# SPRO bucktails



## FishingAddict (Jan 20, 2008)

Cobia season is coming up and am startin to get rigged up on tackle. Does anyone know if SPRO bucktails are any good for cobia, i've read that they are, if not then what color cobia jigg should i get?


----------



## Tyler Massey (Oct 2, 2007)

They will work ok if thats what ya got... Get an orange, pink or green cobia jig from any tackle store and you will do just fine.


----------



## Linda (Oct 2, 2007)

The hook on the largest modle 3oz. is not strong enough for cobia ,I dont think, I've hooked them on a rail and pulled hard and there is enough flex to keep me from even trying them.

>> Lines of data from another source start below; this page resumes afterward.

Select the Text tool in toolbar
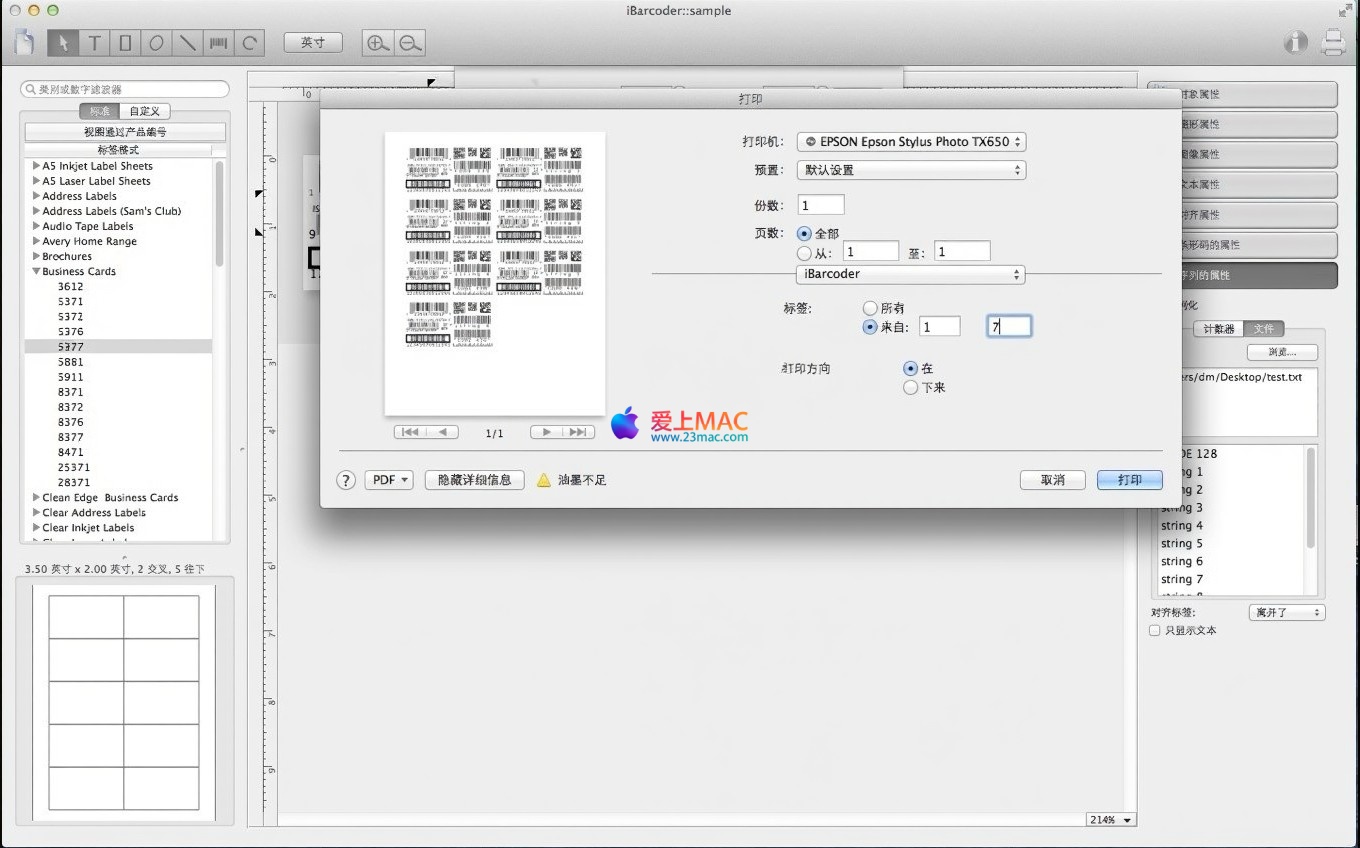1360x848 pixels. point(94,43)
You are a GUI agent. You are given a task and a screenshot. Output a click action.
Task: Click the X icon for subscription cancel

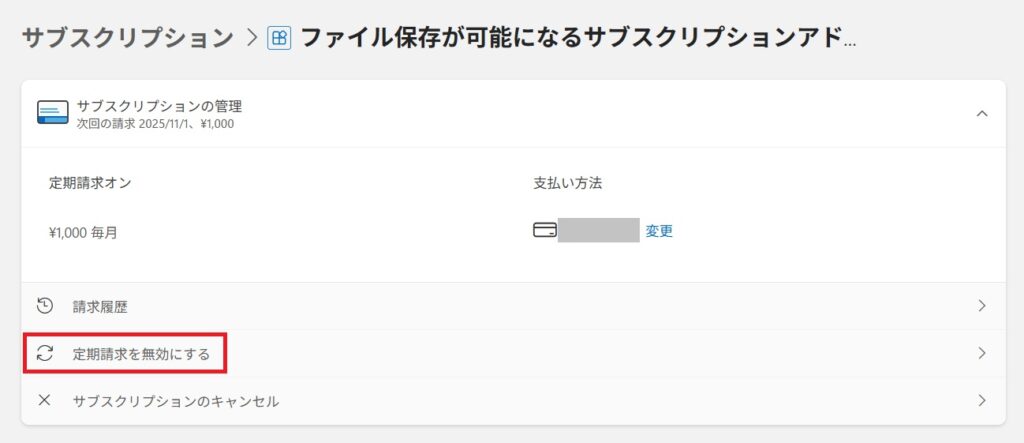(44, 400)
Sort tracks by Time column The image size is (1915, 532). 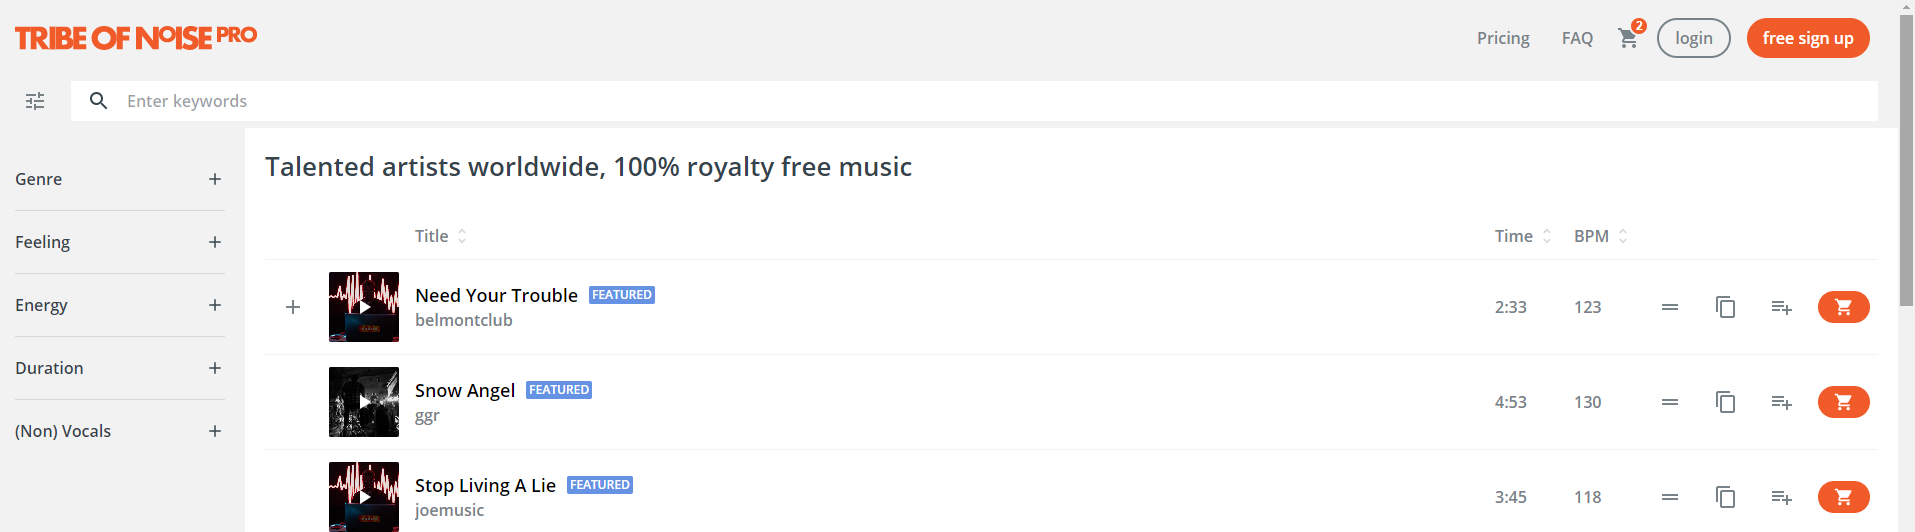(1523, 236)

Someone around has acustom spro mold to make coba jigs but haven't seen them much anymore.


----------



## FishingAddict (Jan 20, 2008)

Never mind about spro bucktails, i just broke the hook woth my bare hands, somehow i don't think it could even take on a snapper let alone a cobia or grouper :boo


----------



## John B. (Oct 2, 2007)

yeah, they suck, don't use them... a kid i know once had one tied on... when he wasn't looking, i walked over and broke his hook off... he noticed and asked who did it.. i told him it was better now the on a cobia


----------



## true-king (Oct 2, 2007)

> *FishingAddict (1/22/2008)*Never mind about spro bucktails, i just broke the hook woth my bare hands, somehow i don't think it could even take on a snapper let alone a cobia or grouper :boo


haaaa, that sucks :banghead


----------